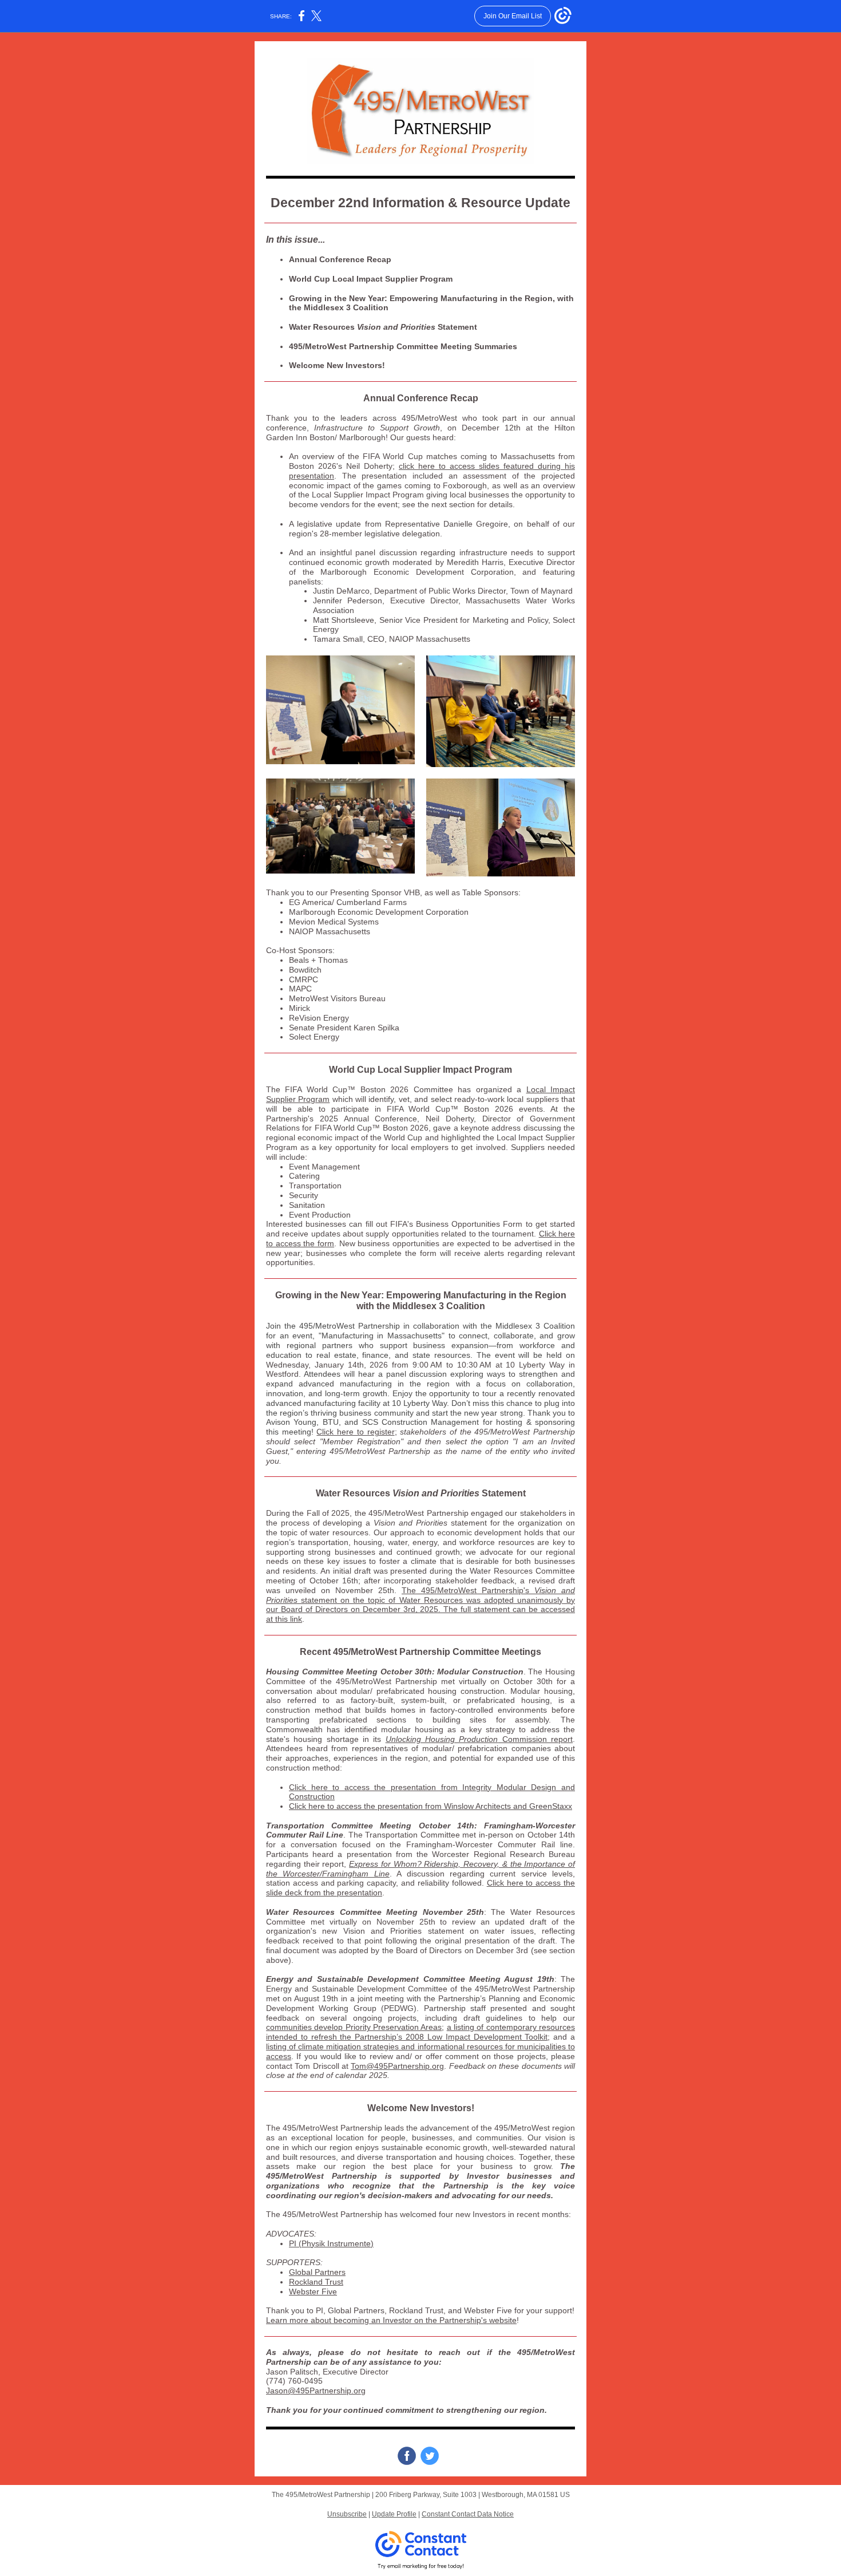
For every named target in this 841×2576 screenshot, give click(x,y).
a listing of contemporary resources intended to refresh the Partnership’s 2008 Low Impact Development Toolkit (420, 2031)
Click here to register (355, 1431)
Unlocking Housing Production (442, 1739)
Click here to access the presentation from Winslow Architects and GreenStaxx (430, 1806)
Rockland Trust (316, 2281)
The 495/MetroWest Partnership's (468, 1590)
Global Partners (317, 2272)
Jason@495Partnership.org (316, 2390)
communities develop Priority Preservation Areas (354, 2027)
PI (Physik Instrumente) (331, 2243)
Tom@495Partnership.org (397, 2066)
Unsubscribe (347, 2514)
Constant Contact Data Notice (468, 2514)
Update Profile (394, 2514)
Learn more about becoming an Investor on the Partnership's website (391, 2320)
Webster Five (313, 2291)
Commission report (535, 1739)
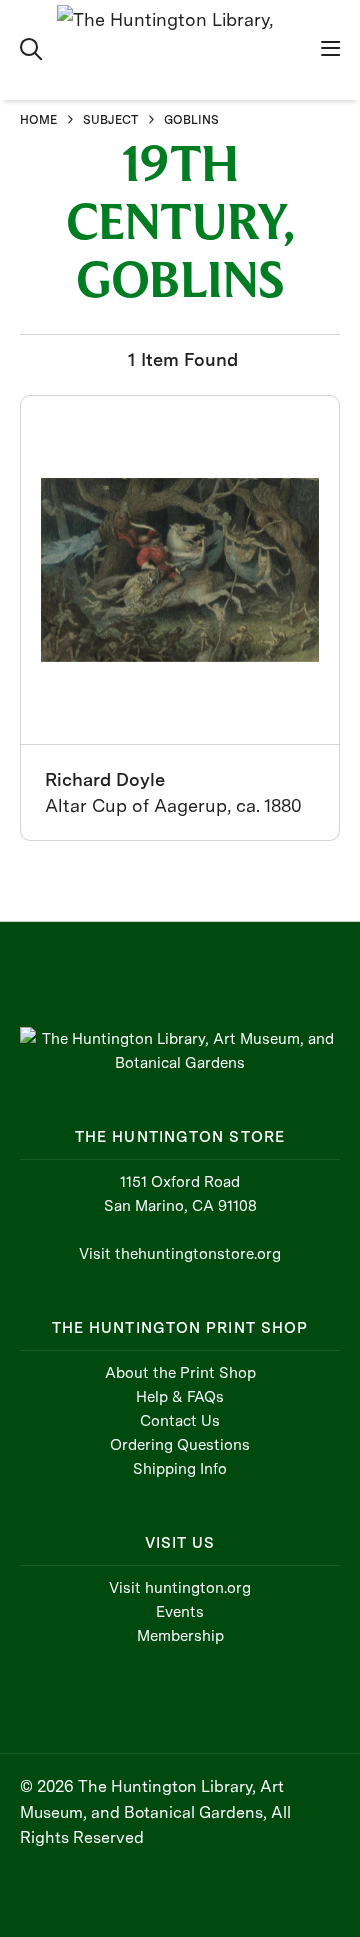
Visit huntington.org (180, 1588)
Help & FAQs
^^^^^^^^
- [WORK INSTRUCTION]:
Return the lines above exactly; the images are not part of the copy.

- [ANSWER TO THIS TASK]:
For every named target in this 841×2576 screenshot, give click(x,y).
a listing of contemporary resources intended to refresh the Partnership’s 2008 Low Impact Development Toolkit (420, 2031)
Click here to register (355, 1431)
Unlocking Housing Production (442, 1739)
Click here to access the presentation from Winslow Architects and GreenStaxx (430, 1806)
Rockland Trust (316, 2281)
The 495/MetroWest Partnership's (468, 1590)
Global Partners (317, 2272)
Jason@495Partnership.org (316, 2390)
communities develop Priority Preservation Areas (354, 2027)
PI (Physik Instrumente) (331, 2243)
Tom@495Partnership.org (397, 2066)
Unsubscribe (347, 2514)
Constant Contact Data Notice (468, 2514)
Update Profile (394, 2514)
Learn more about becoming an Investor on the Partnership's website (391, 2320)
Webster Five (313, 2291)
Commission report (535, 1739)
Visit huntington.org (180, 1588)
Help & FAQs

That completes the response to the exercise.